-------- TASK INPUTS

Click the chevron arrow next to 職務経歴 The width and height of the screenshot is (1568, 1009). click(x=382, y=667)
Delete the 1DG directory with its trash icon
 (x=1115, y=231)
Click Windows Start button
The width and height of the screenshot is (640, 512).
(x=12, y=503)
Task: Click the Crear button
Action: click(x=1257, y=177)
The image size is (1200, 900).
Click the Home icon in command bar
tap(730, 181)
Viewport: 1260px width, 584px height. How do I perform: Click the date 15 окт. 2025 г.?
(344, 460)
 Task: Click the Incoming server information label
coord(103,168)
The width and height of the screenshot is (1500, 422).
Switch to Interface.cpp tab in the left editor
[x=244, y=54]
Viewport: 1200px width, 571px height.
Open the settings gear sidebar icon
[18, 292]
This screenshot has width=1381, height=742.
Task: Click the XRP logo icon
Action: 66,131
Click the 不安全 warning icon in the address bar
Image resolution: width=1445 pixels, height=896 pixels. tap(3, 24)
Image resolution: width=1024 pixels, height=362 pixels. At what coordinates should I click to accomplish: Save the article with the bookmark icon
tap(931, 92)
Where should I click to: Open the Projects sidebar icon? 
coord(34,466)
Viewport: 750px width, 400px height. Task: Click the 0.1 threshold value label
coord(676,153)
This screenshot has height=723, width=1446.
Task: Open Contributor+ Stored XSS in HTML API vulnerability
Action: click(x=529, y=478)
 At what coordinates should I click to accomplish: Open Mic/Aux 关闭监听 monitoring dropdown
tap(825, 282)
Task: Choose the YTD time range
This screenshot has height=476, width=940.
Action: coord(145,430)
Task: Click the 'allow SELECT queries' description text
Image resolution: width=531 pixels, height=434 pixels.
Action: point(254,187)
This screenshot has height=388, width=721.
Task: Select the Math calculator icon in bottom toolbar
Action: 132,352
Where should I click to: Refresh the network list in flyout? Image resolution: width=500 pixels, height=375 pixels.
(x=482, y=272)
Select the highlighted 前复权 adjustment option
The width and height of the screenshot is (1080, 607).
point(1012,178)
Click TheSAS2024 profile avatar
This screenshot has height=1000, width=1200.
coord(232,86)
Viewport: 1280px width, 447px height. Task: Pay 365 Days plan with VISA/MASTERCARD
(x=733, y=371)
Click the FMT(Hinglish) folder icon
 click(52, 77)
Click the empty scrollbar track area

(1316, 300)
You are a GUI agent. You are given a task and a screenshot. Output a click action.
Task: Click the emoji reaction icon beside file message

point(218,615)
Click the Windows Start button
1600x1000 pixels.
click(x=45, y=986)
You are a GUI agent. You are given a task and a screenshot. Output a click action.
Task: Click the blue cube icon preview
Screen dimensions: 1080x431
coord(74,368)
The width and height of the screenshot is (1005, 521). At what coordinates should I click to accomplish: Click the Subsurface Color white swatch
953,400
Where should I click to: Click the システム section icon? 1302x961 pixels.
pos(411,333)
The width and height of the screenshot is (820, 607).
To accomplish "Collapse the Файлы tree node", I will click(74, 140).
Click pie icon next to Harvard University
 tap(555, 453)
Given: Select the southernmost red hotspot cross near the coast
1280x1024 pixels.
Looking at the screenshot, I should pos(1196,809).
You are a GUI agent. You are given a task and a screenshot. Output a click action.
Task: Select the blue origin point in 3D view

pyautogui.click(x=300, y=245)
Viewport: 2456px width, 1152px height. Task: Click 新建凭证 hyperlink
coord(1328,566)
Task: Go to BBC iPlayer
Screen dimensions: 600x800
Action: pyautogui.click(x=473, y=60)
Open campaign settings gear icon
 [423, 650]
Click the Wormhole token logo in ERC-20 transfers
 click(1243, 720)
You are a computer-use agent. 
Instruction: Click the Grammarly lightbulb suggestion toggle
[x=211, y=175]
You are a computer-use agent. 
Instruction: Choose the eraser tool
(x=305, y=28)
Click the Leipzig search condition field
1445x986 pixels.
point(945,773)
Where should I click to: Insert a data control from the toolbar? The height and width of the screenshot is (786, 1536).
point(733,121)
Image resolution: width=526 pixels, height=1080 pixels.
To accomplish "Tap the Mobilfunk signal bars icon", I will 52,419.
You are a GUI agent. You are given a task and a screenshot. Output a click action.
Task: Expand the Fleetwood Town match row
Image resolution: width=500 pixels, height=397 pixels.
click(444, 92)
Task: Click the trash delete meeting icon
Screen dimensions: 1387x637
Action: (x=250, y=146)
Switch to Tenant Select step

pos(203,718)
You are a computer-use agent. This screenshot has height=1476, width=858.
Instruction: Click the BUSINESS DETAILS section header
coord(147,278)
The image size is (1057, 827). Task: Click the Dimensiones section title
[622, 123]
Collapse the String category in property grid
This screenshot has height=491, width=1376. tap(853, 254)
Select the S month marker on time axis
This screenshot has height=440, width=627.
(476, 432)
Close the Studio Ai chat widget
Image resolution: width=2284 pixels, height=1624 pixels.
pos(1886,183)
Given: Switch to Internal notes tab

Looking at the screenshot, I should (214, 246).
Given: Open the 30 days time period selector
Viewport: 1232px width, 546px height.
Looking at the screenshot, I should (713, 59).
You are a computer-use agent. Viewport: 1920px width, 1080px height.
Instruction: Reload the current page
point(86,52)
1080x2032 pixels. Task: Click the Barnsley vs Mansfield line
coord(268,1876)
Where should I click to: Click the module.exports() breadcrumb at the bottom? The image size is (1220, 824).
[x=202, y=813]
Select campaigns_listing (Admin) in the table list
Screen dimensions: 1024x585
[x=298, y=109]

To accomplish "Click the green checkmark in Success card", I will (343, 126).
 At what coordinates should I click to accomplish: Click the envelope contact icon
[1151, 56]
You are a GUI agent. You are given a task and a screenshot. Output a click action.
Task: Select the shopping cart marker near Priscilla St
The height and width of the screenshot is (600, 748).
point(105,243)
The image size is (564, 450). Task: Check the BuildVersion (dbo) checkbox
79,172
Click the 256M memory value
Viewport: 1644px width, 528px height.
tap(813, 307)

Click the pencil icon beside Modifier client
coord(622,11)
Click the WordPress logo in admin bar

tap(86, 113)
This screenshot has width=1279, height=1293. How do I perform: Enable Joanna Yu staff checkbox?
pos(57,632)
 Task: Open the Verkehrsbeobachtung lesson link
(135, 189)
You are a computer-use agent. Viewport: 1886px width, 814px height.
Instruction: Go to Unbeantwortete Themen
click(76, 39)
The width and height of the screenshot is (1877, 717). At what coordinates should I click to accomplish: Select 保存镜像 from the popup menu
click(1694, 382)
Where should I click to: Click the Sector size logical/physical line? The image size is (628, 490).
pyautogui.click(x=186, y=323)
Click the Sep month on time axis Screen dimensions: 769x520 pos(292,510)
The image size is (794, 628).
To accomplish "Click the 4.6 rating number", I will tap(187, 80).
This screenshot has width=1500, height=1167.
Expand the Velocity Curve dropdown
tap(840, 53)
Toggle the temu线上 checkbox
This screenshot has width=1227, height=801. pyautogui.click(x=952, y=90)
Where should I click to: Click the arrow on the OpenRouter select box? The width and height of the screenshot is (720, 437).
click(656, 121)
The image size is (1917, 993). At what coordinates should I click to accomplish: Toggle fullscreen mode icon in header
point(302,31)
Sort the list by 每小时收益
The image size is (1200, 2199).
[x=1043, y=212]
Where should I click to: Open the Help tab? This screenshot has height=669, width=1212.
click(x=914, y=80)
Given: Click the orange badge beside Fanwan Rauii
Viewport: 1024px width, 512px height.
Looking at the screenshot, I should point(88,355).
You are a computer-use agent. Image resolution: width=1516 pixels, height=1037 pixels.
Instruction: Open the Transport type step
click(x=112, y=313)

----------------

**ABOUT THIS TASK**: When a line in the material above includes "will", report that line by copying it.

**THE ANSWER**:
To accomplish "Collapse the Файлы tree node", I will click(74, 140).
To accomplish "Tap the Mobilfunk signal bars icon", I will 52,419.
To accomplish "Click the green checkmark in Success card", I will (343, 126).
To accomplish "Click the 4.6 rating number", I will tap(187, 80).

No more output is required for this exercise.